Lionel arrived before Winn had finished dressing. Estelle greeted him with outstretched hands. “I am so very glad to see you at last,” she said in her softest, friendliest voice. “I think it will do Winn good to have you here.”
Lionel laughed shyly.
“I shouldn’t have thought,” he said, “that Winn would need much more good.”
“Ah, my dear fellow!” said Winn’s voice behind him, “you don’t know how great my needs are. Sorry I couldn’t meet you.”
Estelle’s beautiful, wavering eyes rested for a moment on her husband. She had never known a man to dress so quickly, and it seemed to her an unnecessary quality.
The dinner was a great success. Both men were absurdly gay. Winn told good stories, laughed at Lionel, and rallied his young wife. She had never seen him like this before, and she put it down to the way one man sets off another.
Estelle felt that she was being a great success, and it warmed her heart. The two men talked for her and listened to her; she had a moment when she thought that perhaps, after all, she needn’t relegate Winn to a lower world.

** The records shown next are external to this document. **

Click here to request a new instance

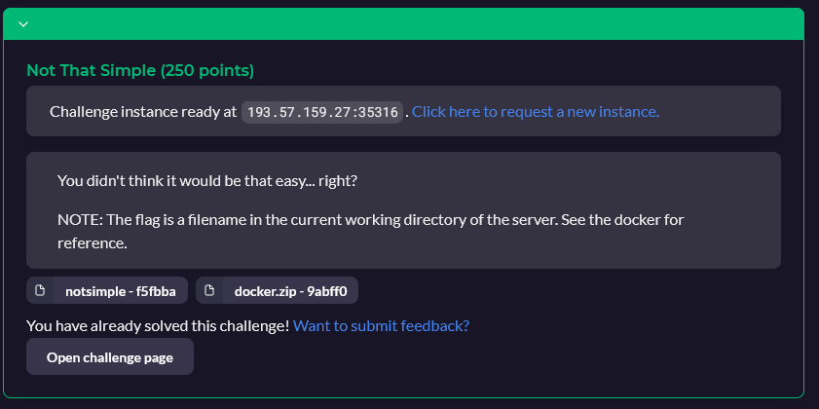[536, 112]
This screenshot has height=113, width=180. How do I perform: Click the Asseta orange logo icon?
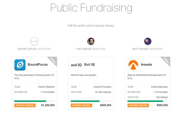coord(133,65)
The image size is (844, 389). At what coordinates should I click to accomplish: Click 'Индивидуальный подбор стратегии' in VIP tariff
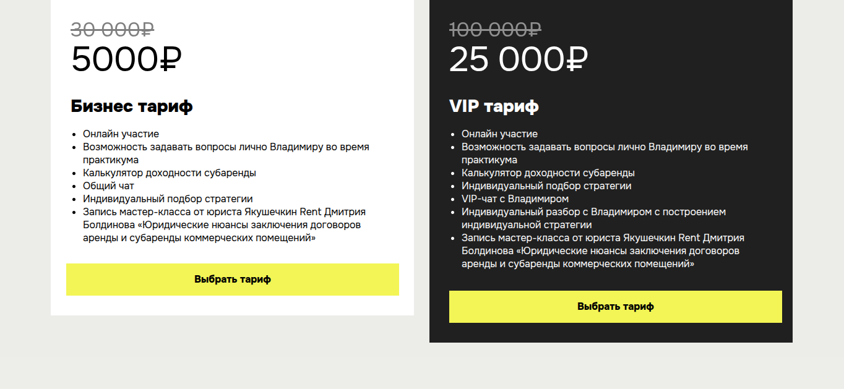(546, 186)
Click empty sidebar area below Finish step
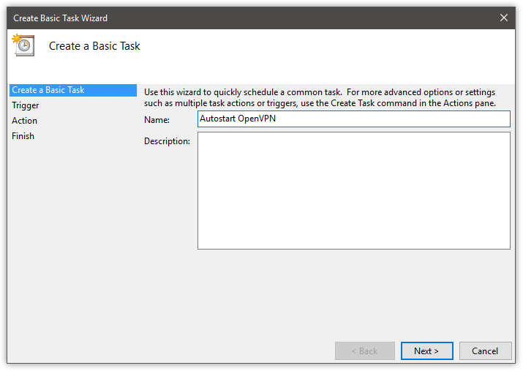This screenshot has height=371, width=523. [73, 233]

They accepted with enthusiasm her offer to sing to them after dinner and then they kept her waiting in the drawing-room for an hour and a half.
She sat there opposite a tall Italian mirror, quivering with her power, her beauty, her ability to charm, and with nothing before her but the empty coffee-cups.
She played a little, she even sang a little (the house was small) to recall them to a sense of her presence, but inexplicably they clung to their talk. Winn who at ordinary times seemed incapable of more than disconnected fragments of speech was (she could hear him now and then quite distinctly) talking like a cataract; and Lionel was, if anything, worse. Her impatience turned into suspicion. Probably Winn was poisoning his friend’s mind against her. Perhaps he was drinking too much, Sir Peter did, and people often took after their fathers. That would have to be another point for Lionel and her to tackle. At last they came in, and Lionel said without any attempt at an apology:
“We should love some music, Mrs. Winn.”